Bisa jadi, ibumu memang pintar masak, sehingga masakan buatannya benar-benar enak. Karena masakannya enak, kamu pun menyukainya, bahkan hingga dewasa. Bisa jadi pula, yang menyukai masakan ibumu bukan hanya kamu, tapi orang lain juga menyukai masakan ibumu, karena memang enak. Apalagi jika ada bukti empiris, misalnya ibumu membuka warung makan, dan laris, makin jelas kalau masakan ibumu memang enak, sehingga wajar kalau kamu menyukai masakannya.

Kedua, masakan ibu mungkin biasa-biasa saja, tapi akrab dengan lidah kita—karena kita telah menikmati masakannya sejak kecil—hingga kita menganggapnya enak.

Disadari atau tidak, selera kita pada makanan sangat dipengaruhi oleh kebiasaan, khususnya kebiasaan yang telah kita lakukan/alami sejak kecil. Kalau kamu saat ini doyan makan sosis atau pizza, misalnya, kemungkinan besar kamu telah mengenal makanan-makanan itu sejak kecil, hingga terbiasa, dan menganggapnya enak.
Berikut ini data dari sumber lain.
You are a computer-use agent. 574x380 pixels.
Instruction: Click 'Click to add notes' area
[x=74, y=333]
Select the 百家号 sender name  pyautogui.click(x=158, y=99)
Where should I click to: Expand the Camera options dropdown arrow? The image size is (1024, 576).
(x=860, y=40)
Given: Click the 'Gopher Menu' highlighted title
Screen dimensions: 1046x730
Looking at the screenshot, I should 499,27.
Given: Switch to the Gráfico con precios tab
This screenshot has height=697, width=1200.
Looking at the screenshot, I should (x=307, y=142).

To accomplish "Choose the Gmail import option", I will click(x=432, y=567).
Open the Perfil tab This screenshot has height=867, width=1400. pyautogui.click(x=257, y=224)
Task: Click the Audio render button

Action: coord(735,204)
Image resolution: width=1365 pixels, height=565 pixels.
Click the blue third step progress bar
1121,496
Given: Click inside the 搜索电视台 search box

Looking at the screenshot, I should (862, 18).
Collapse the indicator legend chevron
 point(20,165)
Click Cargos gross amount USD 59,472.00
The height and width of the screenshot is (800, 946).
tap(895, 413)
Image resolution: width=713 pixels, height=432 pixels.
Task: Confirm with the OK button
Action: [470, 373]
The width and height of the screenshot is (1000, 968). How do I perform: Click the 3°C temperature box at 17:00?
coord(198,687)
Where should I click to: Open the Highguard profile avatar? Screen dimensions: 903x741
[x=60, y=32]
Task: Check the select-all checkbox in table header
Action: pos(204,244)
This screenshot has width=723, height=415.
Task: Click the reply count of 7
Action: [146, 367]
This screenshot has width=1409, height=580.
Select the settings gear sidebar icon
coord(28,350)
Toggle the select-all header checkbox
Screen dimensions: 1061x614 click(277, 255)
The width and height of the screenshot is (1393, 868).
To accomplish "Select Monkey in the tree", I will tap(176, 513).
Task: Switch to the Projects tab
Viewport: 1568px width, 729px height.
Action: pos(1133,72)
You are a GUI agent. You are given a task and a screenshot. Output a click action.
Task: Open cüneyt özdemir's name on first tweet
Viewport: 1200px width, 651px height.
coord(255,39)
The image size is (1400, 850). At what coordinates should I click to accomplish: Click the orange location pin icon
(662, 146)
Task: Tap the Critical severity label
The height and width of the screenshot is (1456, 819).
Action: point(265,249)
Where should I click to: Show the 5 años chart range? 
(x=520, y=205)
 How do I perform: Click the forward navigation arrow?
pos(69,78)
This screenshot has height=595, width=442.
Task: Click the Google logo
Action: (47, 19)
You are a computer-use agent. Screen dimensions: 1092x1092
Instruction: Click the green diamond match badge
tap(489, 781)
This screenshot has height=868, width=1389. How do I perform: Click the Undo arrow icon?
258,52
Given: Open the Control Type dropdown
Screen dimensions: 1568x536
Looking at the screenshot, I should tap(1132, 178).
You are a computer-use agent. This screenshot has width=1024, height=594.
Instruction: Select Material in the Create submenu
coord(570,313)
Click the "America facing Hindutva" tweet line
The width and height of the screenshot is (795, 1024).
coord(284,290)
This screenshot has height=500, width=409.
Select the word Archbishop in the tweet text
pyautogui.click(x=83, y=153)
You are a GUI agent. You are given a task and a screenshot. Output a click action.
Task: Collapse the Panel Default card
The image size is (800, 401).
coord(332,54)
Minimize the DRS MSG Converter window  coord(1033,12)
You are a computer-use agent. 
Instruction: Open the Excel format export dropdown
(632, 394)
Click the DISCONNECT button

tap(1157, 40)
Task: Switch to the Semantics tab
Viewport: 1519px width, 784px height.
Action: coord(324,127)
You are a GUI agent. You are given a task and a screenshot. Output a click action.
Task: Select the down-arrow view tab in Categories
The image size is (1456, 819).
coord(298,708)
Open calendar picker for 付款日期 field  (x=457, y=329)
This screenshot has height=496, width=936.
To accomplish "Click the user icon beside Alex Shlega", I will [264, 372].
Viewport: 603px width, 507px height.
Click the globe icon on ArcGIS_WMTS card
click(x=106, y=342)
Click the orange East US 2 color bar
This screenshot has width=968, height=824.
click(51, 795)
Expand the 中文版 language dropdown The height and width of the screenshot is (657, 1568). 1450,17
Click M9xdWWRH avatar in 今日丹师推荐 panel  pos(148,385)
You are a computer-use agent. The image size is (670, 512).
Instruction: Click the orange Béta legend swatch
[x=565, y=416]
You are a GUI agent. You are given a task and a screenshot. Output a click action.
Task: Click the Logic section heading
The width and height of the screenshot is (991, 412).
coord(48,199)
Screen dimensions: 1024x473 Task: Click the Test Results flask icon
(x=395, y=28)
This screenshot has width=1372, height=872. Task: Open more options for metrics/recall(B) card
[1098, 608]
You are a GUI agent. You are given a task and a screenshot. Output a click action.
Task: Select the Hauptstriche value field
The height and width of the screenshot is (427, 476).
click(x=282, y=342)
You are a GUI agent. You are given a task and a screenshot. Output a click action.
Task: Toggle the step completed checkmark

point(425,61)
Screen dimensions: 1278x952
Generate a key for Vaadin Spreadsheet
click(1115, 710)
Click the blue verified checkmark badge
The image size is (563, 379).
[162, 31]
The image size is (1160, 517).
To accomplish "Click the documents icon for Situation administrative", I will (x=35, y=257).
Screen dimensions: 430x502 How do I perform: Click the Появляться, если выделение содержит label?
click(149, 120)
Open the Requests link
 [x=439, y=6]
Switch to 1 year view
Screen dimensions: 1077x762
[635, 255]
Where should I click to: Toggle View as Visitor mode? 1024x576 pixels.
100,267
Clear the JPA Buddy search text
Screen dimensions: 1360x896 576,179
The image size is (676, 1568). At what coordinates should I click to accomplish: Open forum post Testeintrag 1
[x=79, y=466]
Di sisi lain, orang yang tidak akrab dengan suatu makanan, biasanya akan menganggapnya “asing” sehingga tidak cocok dengan lidahnya. Dalam contoh sosis dan pizza, saya termasuk yang tidak akrab, hingga bisa dibilang tidak doyan. Karena sejak kecil memang tidak pernah kenal dengan makanan itu. Bahkan, ketika dewasa, dan melihat teman-teman saya makan pizza, saya tidak tertarik. Saya pernah mencoba mencicipi pizza, dan saya menganggap rasanya “aneh” di lidah saya. Ini tentu bukan salah pizza-nya, tapi semata karena saya tidak terbiasa memakannya.

Sedari kecil, makanan yang akrab dengan saya adalah tahu, tempe, atau telur. Sampai sekarang, saya masih menggemari makanan-makanan itu, dan menganggapnya makanan enak.  

Kembali ke masakan ibu. Jadi, ada kemungkinan masakan ibu kita biasa-biasa saja, tapi kita menyukai masakannya, karena terbiasa. Hal ini, bisa jadi, akan dialami pula oleh anak yang sejak kecil menikmati masakan asisten rumah tangga (ART). 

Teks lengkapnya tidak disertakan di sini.